Connecticut officials will retroactively increase the state’s earned income tax credit for 2020 from 23 percent of the federal credit to 41.5 percent, a change that could translate into hundreds or even more than a thousand dollars in new credits for low to moderate income households.
Gov. Ned Lamont on Wednesday announced he has tasked the state’s tax services department to enact the change, which is expected to benefit 198,708 households who earned up to $ 56,844 in 2020 and filed for the EITC of this year.
The scale of improvement given to each household is tested for needs and depends on the size of its federal credit, which the Internal Revenue Service calculates based on taxpayer income, marital status, and number. of eligible children.
A single parent of two children at the federal poverty line who received a state credit of $ 1,246 in the spring, for example, would now receive an additional $ 1,002 for a total state credit of $ 2,248.
The state will use federal pandemic relief money to make up for the $ 75 million in revenue it will lack, officials said.

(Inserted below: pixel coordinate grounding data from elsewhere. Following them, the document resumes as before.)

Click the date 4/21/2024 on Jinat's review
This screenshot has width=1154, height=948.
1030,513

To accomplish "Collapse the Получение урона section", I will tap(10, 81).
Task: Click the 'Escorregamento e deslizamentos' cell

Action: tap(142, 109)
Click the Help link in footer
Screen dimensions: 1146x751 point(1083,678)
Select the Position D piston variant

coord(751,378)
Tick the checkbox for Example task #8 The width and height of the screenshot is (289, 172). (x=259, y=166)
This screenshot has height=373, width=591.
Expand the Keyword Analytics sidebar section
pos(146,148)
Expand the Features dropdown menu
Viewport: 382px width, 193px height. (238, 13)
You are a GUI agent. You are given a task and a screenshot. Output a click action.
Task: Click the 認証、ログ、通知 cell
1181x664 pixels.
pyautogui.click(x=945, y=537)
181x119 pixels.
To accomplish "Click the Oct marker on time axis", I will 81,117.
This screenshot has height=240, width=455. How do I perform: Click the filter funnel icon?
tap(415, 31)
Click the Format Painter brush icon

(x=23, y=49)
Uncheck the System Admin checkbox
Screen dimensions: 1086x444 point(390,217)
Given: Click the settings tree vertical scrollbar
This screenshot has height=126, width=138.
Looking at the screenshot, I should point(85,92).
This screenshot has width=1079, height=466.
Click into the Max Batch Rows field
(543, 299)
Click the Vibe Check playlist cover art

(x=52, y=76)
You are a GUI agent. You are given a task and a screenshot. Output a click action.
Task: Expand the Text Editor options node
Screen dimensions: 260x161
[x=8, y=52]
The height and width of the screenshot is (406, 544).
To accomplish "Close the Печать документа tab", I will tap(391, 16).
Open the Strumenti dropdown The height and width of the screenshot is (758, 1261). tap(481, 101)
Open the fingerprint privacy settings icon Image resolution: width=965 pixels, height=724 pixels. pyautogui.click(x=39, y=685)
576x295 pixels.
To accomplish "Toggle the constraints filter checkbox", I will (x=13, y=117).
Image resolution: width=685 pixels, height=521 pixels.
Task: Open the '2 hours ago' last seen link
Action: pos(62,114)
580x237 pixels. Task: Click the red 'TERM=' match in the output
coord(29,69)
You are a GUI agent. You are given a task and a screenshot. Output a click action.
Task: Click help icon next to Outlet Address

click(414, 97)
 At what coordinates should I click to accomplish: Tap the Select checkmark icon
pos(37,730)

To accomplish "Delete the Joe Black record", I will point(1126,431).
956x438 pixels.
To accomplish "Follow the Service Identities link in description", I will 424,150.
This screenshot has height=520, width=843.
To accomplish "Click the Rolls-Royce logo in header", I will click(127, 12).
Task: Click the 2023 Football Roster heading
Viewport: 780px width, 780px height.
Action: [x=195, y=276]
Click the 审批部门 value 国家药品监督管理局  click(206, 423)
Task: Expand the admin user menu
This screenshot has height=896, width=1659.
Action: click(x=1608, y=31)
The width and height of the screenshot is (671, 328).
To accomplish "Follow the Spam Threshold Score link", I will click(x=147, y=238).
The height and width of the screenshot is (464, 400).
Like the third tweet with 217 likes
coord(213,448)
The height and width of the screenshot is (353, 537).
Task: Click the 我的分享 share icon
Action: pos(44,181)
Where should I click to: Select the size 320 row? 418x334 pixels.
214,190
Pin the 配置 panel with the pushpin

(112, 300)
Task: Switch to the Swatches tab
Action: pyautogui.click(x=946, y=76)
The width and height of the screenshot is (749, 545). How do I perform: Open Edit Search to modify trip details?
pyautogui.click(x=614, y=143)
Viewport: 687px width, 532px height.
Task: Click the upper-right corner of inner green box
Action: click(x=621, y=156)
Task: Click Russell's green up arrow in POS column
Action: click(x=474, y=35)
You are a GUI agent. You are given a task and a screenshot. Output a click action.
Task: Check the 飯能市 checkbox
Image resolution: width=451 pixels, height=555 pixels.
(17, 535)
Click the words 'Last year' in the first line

In a statement, Lamont said the retroactive improvement is needed to help low to moderate income individuals and families who have been disproportionately affected by COVID-19 and its resulting economic fallout.
“Improved Connecticut 2020 Earned Income Tax Credit offers direct relief to workers doing their best to support their families while facing pandemic costs, masks and testing child care and Internet access, ”Lamont said. “The recent bipartisan budget increased this credit in the future, as numerous studies show it to be one of the best anti-poverty tools we have. The EITC encourages work, strengthens economic stability and uplifts future generations. Ultimately, these tax credits improve entire communities because those dollars are reinvested in our local economy.
The Department of Revenue Services plans to issue checks for additional credit to eligible households before the end of February.
The state labor income tax credit has hovered between 23% and 30% since its inception in 2011. The rate was recently increased to 30.5% as part of the 2022 biennial state budget. -2023 signed by Lamont in June.